→ WHAT THE EXERCISE ASKS
All of the records shown below need to be copied with no differences.
(SOURCE DATA)
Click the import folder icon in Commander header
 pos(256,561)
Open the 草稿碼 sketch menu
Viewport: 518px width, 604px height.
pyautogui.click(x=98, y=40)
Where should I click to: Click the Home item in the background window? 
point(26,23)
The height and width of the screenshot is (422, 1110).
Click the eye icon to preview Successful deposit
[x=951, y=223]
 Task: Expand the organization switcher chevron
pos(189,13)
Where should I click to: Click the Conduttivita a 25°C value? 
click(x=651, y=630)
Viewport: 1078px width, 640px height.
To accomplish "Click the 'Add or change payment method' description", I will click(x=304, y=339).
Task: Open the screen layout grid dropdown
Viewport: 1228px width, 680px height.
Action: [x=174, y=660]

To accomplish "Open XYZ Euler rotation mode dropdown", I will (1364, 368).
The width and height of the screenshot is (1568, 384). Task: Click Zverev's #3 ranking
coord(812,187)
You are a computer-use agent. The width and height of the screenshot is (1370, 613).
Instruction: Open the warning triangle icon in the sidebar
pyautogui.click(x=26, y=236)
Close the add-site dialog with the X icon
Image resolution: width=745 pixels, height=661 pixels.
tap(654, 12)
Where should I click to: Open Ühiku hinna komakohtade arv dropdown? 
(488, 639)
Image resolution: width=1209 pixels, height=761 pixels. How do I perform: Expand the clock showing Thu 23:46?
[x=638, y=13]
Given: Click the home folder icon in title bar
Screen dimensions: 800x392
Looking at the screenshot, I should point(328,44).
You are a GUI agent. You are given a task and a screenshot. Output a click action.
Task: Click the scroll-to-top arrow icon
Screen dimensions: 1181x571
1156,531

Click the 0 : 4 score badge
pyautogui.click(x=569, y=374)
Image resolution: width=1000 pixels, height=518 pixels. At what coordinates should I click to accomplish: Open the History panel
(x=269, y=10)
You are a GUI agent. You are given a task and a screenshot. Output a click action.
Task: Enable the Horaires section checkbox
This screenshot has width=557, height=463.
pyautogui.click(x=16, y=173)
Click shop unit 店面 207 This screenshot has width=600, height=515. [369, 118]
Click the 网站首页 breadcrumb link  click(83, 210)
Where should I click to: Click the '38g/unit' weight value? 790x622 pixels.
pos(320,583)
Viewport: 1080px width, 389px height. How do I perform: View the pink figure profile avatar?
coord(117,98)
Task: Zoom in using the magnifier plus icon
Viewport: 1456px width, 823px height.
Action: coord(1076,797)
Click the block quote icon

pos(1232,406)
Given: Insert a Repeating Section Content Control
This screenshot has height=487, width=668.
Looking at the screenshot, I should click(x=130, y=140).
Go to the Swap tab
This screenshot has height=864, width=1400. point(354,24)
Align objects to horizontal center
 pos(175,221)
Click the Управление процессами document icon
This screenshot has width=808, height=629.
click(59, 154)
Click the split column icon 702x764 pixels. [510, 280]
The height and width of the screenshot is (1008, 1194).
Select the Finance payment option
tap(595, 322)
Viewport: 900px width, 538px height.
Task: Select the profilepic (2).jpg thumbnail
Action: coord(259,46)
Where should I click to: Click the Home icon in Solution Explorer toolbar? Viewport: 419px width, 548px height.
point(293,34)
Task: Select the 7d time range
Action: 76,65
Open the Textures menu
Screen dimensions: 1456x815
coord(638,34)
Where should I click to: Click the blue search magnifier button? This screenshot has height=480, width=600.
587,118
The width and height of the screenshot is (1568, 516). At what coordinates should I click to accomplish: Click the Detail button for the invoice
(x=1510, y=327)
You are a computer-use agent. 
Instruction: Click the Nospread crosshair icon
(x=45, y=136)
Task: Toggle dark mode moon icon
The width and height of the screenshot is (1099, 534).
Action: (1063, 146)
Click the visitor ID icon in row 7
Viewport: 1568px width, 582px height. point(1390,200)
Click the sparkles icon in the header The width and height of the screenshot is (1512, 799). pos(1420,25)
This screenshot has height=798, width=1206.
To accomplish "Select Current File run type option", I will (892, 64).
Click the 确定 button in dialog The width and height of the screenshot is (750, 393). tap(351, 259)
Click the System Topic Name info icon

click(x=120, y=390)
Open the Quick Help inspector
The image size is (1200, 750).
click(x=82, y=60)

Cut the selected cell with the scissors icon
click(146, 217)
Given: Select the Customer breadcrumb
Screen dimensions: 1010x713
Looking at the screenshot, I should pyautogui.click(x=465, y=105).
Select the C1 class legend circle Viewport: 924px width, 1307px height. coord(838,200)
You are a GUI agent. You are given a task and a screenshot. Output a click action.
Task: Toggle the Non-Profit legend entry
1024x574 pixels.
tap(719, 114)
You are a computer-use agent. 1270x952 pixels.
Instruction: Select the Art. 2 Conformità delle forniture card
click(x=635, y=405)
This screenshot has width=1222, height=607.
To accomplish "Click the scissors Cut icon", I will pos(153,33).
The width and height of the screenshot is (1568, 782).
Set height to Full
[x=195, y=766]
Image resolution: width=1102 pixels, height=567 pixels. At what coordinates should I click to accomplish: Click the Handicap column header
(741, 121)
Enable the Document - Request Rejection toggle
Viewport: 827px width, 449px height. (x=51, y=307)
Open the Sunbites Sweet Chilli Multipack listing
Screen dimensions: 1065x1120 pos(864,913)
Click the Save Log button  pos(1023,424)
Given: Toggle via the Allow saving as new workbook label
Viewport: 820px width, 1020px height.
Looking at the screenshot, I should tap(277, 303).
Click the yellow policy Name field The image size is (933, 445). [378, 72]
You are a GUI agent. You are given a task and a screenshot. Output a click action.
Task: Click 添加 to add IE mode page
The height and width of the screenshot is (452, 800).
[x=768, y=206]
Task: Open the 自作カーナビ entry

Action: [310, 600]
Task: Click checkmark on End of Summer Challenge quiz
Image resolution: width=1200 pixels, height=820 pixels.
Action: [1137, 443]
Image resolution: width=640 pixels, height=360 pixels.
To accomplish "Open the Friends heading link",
(End SOURCE DATA)
→ ANSWER FOR THIS EXERCISE
Click the import folder icon in Commander header
 pos(256,561)
Open the 草稿碼 sketch menu
Viewport: 518px width, 604px height.
pyautogui.click(x=98, y=40)
Where should I click to: Click the Home item in the background window? 
point(26,23)
The height and width of the screenshot is (422, 1110).
Click the eye icon to preview Successful deposit
[x=951, y=223]
 Task: Expand the organization switcher chevron
pos(189,13)
Where should I click to: Click the Conduttivita a 25°C value? 
click(x=651, y=630)
Viewport: 1078px width, 640px height.
To accomplish "Click the 'Add or change payment method' description", I will click(x=304, y=339).
Task: Open the screen layout grid dropdown
Viewport: 1228px width, 680px height.
Action: [x=174, y=660]

To accomplish "Open XYZ Euler rotation mode dropdown", I will (1364, 368).
The width and height of the screenshot is (1568, 384). Task: Click Zverev's #3 ranking
coord(812,187)
You are a computer-use agent. The width and height of the screenshot is (1370, 613).
Instruction: Open the warning triangle icon in the sidebar
pyautogui.click(x=26, y=236)
Close the add-site dialog with the X icon
Image resolution: width=745 pixels, height=661 pixels.
tap(654, 12)
Where should I click to: Open Ühiku hinna komakohtade arv dropdown? 
(488, 639)
Image resolution: width=1209 pixels, height=761 pixels. How do I perform: Expand the clock showing Thu 23:46?
[x=638, y=13]
Given: Click the home folder icon in title bar
Screen dimensions: 800x392
Looking at the screenshot, I should point(328,44).
You are a GUI agent. You are given a task and a screenshot. Output a click action.
Task: Click the scroll-to-top arrow icon
Screen dimensions: 1181x571
1156,531

Click the 0 : 4 score badge
pyautogui.click(x=569, y=374)
Image resolution: width=1000 pixels, height=518 pixels. At what coordinates should I click to accomplish: Open the History panel
(x=269, y=10)
You are a GUI agent. You are given a task and a screenshot. Output a click action.
Task: Enable the Horaires section checkbox
This screenshot has width=557, height=463.
pyautogui.click(x=16, y=173)
Click shop unit 店面 207 This screenshot has width=600, height=515. [369, 118]
Click the 网站首页 breadcrumb link  click(83, 210)
Where should I click to: Click the '38g/unit' weight value? 790x622 pixels.
pos(320,583)
Viewport: 1080px width, 389px height. How do I perform: View the pink figure profile avatar?
coord(117,98)
Task: Zoom in using the magnifier plus icon
Viewport: 1456px width, 823px height.
Action: coord(1076,797)
Click the block quote icon

pos(1232,406)
Given: Insert a Repeating Section Content Control
This screenshot has height=487, width=668.
Looking at the screenshot, I should click(x=130, y=140).
Go to the Swap tab
This screenshot has height=864, width=1400. point(354,24)
Align objects to horizontal center
 pos(175,221)
Click the Управление процессами document icon
This screenshot has width=808, height=629.
click(59, 154)
Click the split column icon 702x764 pixels. [510, 280]
The height and width of the screenshot is (1008, 1194).
Select the Finance payment option
tap(595, 322)
Viewport: 900px width, 538px height.
Task: Select the profilepic (2).jpg thumbnail
Action: coord(259,46)
Where should I click to: Click the Home icon in Solution Explorer toolbar? Viewport: 419px width, 548px height.
point(293,34)
Task: Select the 7d time range
Action: 76,65
Open the Textures menu
Screen dimensions: 1456x815
coord(638,34)
Where should I click to: Click the blue search magnifier button? This screenshot has height=480, width=600.
587,118
The width and height of the screenshot is (1568, 516). At what coordinates should I click to accomplish: Click the Detail button for the invoice
(x=1510, y=327)
You are a computer-use agent. 
Instruction: Click the Nospread crosshair icon
(x=45, y=136)
Task: Toggle dark mode moon icon
The width and height of the screenshot is (1099, 534).
Action: (1063, 146)
Click the visitor ID icon in row 7
Viewport: 1568px width, 582px height. point(1390,200)
Click the sparkles icon in the header The width and height of the screenshot is (1512, 799). pos(1420,25)
This screenshot has height=798, width=1206.
To accomplish "Select Current File run type option", I will (892, 64).
Click the 确定 button in dialog The width and height of the screenshot is (750, 393). tap(351, 259)
Click the System Topic Name info icon

click(x=120, y=390)
Open the Quick Help inspector
The image size is (1200, 750).
click(x=82, y=60)

Cut the selected cell with the scissors icon
click(146, 217)
Given: Select the Customer breadcrumb
Screen dimensions: 1010x713
Looking at the screenshot, I should pyautogui.click(x=465, y=105).
Select the C1 class legend circle Viewport: 924px width, 1307px height. coord(838,200)
You are a GUI agent. You are given a task and a screenshot. Output a click action.
Task: Toggle the Non-Profit legend entry
1024x574 pixels.
tap(719, 114)
You are a computer-use agent. 1270x952 pixels.
Instruction: Select the Art. 2 Conformità delle forniture card
click(x=635, y=405)
This screenshot has width=1222, height=607.
To accomplish "Click the scissors Cut icon", I will pos(153,33).
The width and height of the screenshot is (1568, 782).
Set height to Full
[x=195, y=766]
Image resolution: width=1102 pixels, height=567 pixels. At what coordinates should I click to accomplish: Click the Handicap column header
(741, 121)
Enable the Document - Request Rejection toggle
Viewport: 827px width, 449px height. (x=51, y=307)
Open the Sunbites Sweet Chilli Multipack listing
Screen dimensions: 1065x1120 pos(864,913)
Click the Save Log button  pos(1023,424)
Given: Toggle via the Allow saving as new workbook label
Viewport: 820px width, 1020px height.
Looking at the screenshot, I should tap(277, 303).
Click the yellow policy Name field The image size is (933, 445). [378, 72]
You are a GUI agent. You are given a task and a screenshot. Output a click action.
Task: Click 添加 to add IE mode page
The height and width of the screenshot is (452, 800).
[x=768, y=206]
Task: Open the 自作カーナビ entry

Action: [310, 600]
Task: Click checkmark on End of Summer Challenge quiz
Image resolution: width=1200 pixels, height=820 pixels.
Action: [1137, 443]
Image resolution: width=640 pixels, height=360 pixels.
To accomplish "Open the Friends heading link",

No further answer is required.